Nasal breathing may enhance your memory new research finds.

Humans have long proposed a connection between how we breathe and our state of mind. In fact, modern lore tells us that breathing in deeply is the pathway to relaxation and mental peace. But does the scientific evidence back that up?
A growing number of studies are now examining whether breathing affects cognition. One such study published in October in the Journal of Neuroscience looked at whether how we breathe affects what we remember.
Being able to recognize odors is a key survival mechanism for humans and most animals. Smell smoke and we know there’s fire. That’s why neuroscientists believe that nasal breathing and early evolutionary adaptation are directly linked.
Studies show that when mice sniff, the flow of air stimulates brain cells in the smell center in what is known as the olfactory bulb. This, in turn, activates cells in the hippocampus, the brain region responsible for encoding, storing and retrieving memories.
In the October study, researchers at the Karolinska Institute in Sweden and colleagues elsewhere conducted a study to see if this also applies to humans. They asked two dozen young men and women to sniff 12 different familiar and unfamiliar scents from small vials and memorize what they smelled.

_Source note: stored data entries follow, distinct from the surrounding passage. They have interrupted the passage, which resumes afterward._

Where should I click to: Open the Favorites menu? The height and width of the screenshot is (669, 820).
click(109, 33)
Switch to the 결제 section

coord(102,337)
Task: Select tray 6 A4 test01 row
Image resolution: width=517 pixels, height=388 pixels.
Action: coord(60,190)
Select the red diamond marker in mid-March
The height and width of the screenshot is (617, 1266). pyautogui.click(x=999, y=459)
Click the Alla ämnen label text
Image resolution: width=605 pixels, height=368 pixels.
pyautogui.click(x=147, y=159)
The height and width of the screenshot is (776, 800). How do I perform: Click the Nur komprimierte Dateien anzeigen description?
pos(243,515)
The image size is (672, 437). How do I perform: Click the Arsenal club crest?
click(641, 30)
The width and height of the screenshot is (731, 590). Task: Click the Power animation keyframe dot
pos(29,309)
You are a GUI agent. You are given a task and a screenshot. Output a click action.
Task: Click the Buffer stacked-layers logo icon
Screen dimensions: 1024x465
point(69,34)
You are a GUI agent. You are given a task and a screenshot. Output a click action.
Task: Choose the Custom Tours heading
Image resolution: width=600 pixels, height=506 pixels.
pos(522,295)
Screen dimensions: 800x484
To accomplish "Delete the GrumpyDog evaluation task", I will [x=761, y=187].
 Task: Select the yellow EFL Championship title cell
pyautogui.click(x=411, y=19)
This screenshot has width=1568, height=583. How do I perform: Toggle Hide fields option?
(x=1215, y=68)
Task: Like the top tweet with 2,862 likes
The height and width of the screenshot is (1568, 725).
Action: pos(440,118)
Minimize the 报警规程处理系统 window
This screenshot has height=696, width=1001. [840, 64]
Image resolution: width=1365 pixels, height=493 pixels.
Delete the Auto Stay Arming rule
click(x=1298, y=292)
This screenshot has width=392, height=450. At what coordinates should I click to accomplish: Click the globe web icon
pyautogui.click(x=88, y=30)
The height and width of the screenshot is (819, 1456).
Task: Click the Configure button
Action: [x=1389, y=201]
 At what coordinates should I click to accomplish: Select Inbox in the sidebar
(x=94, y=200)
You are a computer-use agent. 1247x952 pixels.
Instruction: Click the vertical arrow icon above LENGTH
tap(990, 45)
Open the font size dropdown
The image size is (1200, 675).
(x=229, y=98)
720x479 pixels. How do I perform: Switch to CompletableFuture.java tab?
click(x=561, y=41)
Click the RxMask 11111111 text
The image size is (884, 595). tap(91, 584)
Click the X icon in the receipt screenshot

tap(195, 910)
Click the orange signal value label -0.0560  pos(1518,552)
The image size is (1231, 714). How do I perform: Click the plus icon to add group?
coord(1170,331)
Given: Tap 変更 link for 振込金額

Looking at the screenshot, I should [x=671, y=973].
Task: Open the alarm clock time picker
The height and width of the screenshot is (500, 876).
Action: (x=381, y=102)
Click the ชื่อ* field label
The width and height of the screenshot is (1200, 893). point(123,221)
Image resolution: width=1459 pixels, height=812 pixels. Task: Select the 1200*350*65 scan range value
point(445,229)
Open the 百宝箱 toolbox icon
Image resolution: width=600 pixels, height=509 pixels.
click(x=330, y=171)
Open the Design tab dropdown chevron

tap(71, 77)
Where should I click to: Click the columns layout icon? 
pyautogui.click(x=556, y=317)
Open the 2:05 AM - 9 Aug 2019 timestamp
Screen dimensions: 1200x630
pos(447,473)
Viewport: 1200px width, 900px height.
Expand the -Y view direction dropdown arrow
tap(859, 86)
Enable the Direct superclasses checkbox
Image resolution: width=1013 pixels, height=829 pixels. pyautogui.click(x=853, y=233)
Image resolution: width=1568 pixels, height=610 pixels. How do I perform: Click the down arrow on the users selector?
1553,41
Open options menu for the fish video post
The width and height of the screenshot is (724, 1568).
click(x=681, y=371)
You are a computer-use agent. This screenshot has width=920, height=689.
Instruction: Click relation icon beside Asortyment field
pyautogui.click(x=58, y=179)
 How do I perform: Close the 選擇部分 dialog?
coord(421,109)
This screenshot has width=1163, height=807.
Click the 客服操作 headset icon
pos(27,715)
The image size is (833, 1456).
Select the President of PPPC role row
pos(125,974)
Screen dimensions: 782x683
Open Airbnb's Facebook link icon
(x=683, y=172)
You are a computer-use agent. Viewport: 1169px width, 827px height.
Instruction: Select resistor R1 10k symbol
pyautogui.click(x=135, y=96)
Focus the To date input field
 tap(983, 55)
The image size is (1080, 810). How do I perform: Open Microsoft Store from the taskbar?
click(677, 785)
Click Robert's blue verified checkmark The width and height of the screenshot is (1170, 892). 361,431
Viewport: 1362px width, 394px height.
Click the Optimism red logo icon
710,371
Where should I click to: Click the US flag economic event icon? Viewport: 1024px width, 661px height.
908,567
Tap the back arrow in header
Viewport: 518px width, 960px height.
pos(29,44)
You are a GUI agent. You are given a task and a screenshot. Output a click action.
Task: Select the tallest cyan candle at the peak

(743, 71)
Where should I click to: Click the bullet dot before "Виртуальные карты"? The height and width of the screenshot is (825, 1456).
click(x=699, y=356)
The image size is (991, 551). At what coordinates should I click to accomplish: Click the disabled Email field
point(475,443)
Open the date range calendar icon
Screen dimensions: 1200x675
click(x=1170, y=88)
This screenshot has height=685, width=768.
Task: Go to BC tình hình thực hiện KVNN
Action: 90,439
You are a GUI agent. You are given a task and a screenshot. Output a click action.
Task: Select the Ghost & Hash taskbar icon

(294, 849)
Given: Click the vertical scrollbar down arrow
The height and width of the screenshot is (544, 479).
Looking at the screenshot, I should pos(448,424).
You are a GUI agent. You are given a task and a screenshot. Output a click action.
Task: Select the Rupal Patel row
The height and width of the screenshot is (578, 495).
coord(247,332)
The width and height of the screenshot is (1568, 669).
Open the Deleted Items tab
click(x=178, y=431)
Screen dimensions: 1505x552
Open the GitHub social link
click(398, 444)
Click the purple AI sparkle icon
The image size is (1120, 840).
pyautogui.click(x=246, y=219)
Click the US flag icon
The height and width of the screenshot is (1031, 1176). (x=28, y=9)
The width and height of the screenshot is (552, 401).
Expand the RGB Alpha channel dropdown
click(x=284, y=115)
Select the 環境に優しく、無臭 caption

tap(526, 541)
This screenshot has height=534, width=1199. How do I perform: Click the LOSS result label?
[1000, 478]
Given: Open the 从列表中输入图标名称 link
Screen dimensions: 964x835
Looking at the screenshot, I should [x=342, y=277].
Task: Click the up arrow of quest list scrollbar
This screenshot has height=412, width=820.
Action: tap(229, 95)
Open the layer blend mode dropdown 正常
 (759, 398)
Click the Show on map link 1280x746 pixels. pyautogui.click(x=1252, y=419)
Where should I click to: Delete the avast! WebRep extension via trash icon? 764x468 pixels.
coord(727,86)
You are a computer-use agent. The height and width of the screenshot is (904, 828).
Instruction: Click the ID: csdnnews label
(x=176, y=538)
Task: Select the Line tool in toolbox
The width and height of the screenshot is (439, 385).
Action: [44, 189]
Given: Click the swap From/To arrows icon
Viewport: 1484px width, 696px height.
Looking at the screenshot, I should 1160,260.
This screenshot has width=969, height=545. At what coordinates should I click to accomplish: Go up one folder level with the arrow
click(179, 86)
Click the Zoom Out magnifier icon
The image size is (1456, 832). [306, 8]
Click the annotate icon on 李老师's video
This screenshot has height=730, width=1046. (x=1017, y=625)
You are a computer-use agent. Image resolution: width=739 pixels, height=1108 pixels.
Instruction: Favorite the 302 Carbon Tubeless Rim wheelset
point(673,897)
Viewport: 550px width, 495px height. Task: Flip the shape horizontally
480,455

This happened twice. On the first occasion participants sat quietly for an hour immediately after sniffing the scents and had their noses clipped shut to prevent nasal breathing. On the second trial the same volunteers sat for an hour with their mouths tapes to prevent oral breathing. Researchers proposed that during that quiet hour, memories of the smells would be stored in the subject's hippocampus.
To test the theory, after each resting hour these same individuals were exposed to the original scents as well as some new ones, then asked to report whether they’d encountered the odor in the previous trial.
Results showed that both men and women were consistently better at identifying smells when they breathed through their noses during the quiet period. Mouth breathing was linked to more incorrect answers and less precise scent recall.
The researchers believed this occurred because nasal breathing enhanced the consolidation of memories, whereas mouth breathing did not. This is likely because the olfactory bulb was bypassed during mouth breathing, so the hippocampus wasn’t activated as powerfully.
Although this study doesn’t tell us whether a practice of nasal breathing will give us a better memory, it does suggest that how we breathe makes a difference in how our minds work. What’s more, it supports the premise that respiration is directly linked to core cognitive functions like memory.
So you may want to try breathing through your nose from now on.